Dataset records:
════════

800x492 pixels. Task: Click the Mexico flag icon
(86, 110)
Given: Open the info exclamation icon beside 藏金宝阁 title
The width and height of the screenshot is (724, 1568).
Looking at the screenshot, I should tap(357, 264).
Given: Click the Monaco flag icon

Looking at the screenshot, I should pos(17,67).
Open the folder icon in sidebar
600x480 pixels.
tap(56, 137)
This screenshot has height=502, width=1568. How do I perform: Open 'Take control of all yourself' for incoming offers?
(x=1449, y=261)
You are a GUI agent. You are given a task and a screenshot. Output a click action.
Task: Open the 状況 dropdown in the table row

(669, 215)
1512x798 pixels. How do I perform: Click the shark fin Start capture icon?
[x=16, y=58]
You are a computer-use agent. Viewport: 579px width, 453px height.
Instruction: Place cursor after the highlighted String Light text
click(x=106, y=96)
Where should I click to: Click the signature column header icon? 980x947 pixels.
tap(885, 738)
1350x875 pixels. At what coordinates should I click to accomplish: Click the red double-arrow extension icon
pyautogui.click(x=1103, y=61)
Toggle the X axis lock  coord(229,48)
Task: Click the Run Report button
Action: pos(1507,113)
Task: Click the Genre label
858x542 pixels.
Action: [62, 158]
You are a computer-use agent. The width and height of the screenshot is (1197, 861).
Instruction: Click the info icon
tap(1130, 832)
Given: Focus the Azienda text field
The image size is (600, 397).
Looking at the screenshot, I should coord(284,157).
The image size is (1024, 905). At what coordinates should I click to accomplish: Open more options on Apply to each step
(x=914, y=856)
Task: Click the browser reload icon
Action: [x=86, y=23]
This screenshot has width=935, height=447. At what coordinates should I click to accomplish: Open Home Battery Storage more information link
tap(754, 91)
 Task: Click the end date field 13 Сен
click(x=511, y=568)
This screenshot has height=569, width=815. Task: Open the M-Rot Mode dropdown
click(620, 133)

════════

Begin at the line containing "The image size is (1024, 905)." and reproduce each line through the end of the records above.

The image size is (1024, 905). At what coordinates should I click to accomplish: Open more options on Apply to each step
(x=914, y=856)
Task: Click the browser reload icon
Action: [x=86, y=23]
This screenshot has width=935, height=447. At what coordinates should I click to accomplish: Open Home Battery Storage more information link
tap(754, 91)
 Task: Click the end date field 13 Сен
click(x=511, y=568)
This screenshot has height=569, width=815. Task: Open the M-Rot Mode dropdown
click(620, 133)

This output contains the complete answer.